1. What query are you running?
I'm using data under NDA, so I'll have to obfuscate this, but to give you a basic idea:
[
{
"$match": {
"aaaa.ggg": false,
"aaaa.oooo": {
"$lte": 2200
},
"ccc.aaaa": true,
"ccc.ssss": {
"$in": [
4,
5
]
},
"mmmm.cccc": "1111222233334444"
}
},
{
"$project": {
"_id": 0,
"aaaa": 1,
"ccc": 1,
"id": 1,
"iiii": 1,
"meta": 1,
"oooo": 1,
"pppp": 1,
"rrrr": 1,
"ttt": 1
}
},
{
"$group": {
"_id": "$mmmm.cccc",
"cccbbbb": {
"$sum": {
"$cond": [
{
"$eq": [
"$ccc.bbbb",
true
]
},
1,
0
]
}
},
"cccaaaa": {
"$sum": {
"$cond": [
{
"$eq": [
"$ccc.aaaa",
true
]
},
1,
0
]
}
},
"cccffffddddss": {
"$sum": {
"$cond": [
{
"$gte": [
"$ccc.ddddss",
4
]
},
1,
0
]
}
},
"ffffffff": {
"$sum": {
"$cond": [
{
"$or": [
{
"$eq": [
"$aaaa.ffff",
"FOO"
]
},
{
"$eq": [
"$aaaa.ffff",
"BAR"
]
}
]
},
1,
0
]
}
},
"ggg": {
"$sum": {
"$cond": [
{
"$eq": [
"$aaaa.ggg",
true
]
},
1,
0
]
}
},
"iiiiwwww": {
"$sum": {
"$cond": [
{
"$eq": [
"$iiii.wwww",
true
]
},
1,
0
]
}
},
"iiiiXXXX": {
"$sum": {
"$cond": [
{
"$or": [
{
"$ne": [
"$iiii.a",
false
]
},
{
"$ne": [
"$iiii.b",
false
]
},
{
"$ne": [
"$iiii.c",
false
]
},
{
"$ne": [
"$iiii.d",
false
]
}
]
},
1,
0
]
}
},
"iiiizzzz": {
"$sum": {
"$cond": [
{
"$eq": [
"$iiii.zzzz",
true
]
},
1,
0
]
}
},
"ooaa": {
"$sum": {
"$cond": [
{
"$eq": [
"$aaaa.ooaa",
true
]
},
1,
0
]
}
},
"ssss": {
"$sum": {
"$cond": [
{
"$eq": [
"$aaaa.ssss",
true
]
},
1,
0
]
}
},
"total": {
"$sum": 1
},
"uuuu": {
"$sum": {
"$cond": [
{
"$eq": [
"$aaaa.uuuu",
true
]
},
1,
0
]
}
},
"tttt": {
"$sum": {
"$cond": [
{
"$eq": [
"$aaaa.tttt",
true
]
},
1,
0
]
}
},
"wwww": {
"$sum": {
"$cond": [
{
"$eq": [
"$aaaa.wwww",
true
]
},
1,
0
]
}
},
"yyyy": {
"$sum": {
"$cond": [
{
"$gte": [
"$aaaa.yyyy",
1
]
},
1,
0
]
}
}
}
}
]
Some console.log
timings:
;;; getting data (0.109s)
;;; getting count (0.233s)
;;; mingo start (0.234s)
;;; mingo end (15.024s)
;;; getting total (15.024s)
;;; return (15.024s)
That's about 14.8 seconds for the group (count) stage.
2. What is the structure of documents in your collection?
Again, NDA, but something to the depth of this:
{
key1: {
doc1: {
key1: {
arr1: [{}, {}, {}, {}, {}, {}]
}
// etc
},
doc2: {},
doc3: {},
doc4: {}
},
key2: {
doc1: {},
doc2: {}
},
key3: {
doc1: {},
doc2: {}
},
key4: {
doc1: {},
doc2: {}
},
key5: {
doc1: {},
doc2: {}
}
}
Say every sub-subdoc contains about 20 keys.
3. Which field are you grouping by?
I'm grouping to a common identifier that all objects in the collection share.
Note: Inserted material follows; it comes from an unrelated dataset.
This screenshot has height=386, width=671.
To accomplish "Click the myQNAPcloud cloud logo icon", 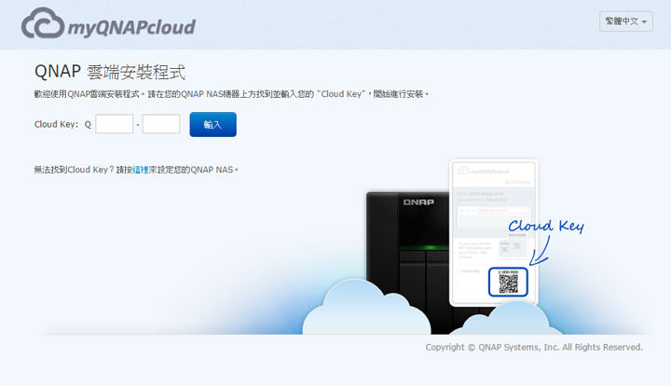I will tap(43, 24).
This results in a single document, so I might as well group to null
.
Aux 1. What is the performance observed with custom code that achieves the same thing?
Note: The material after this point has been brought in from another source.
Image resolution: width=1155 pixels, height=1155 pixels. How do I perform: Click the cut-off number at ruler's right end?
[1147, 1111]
Porting a complex mongo group and count to a custom function is quite the job. That's why I went looking for libraries with mongodb syntax in the first place. But I'm happy with the result.
;;; getting data (0.126s)
;;; getting count (0.240s)
;;; custom count start (0.241s)
;;; custom count done (0.482s)
;;; getting total (0.483s)
;;; return (0.483s)
That's about 0.220 seconds for the counting.
You should glance at these timings to see the realm of realistic performance in comparison, but know that this is a highly specialistic function. I think something as versatile as a mongodb stage would be 4 times heavier. But realistically it would still be under one second.
Every "group operator" is a function holding their own value, and on every iteration of the single collection loop, every operator function gets executed with the current document as argument, updating their own value.
Aux 2. Do you get better performance using another library that supports grouping?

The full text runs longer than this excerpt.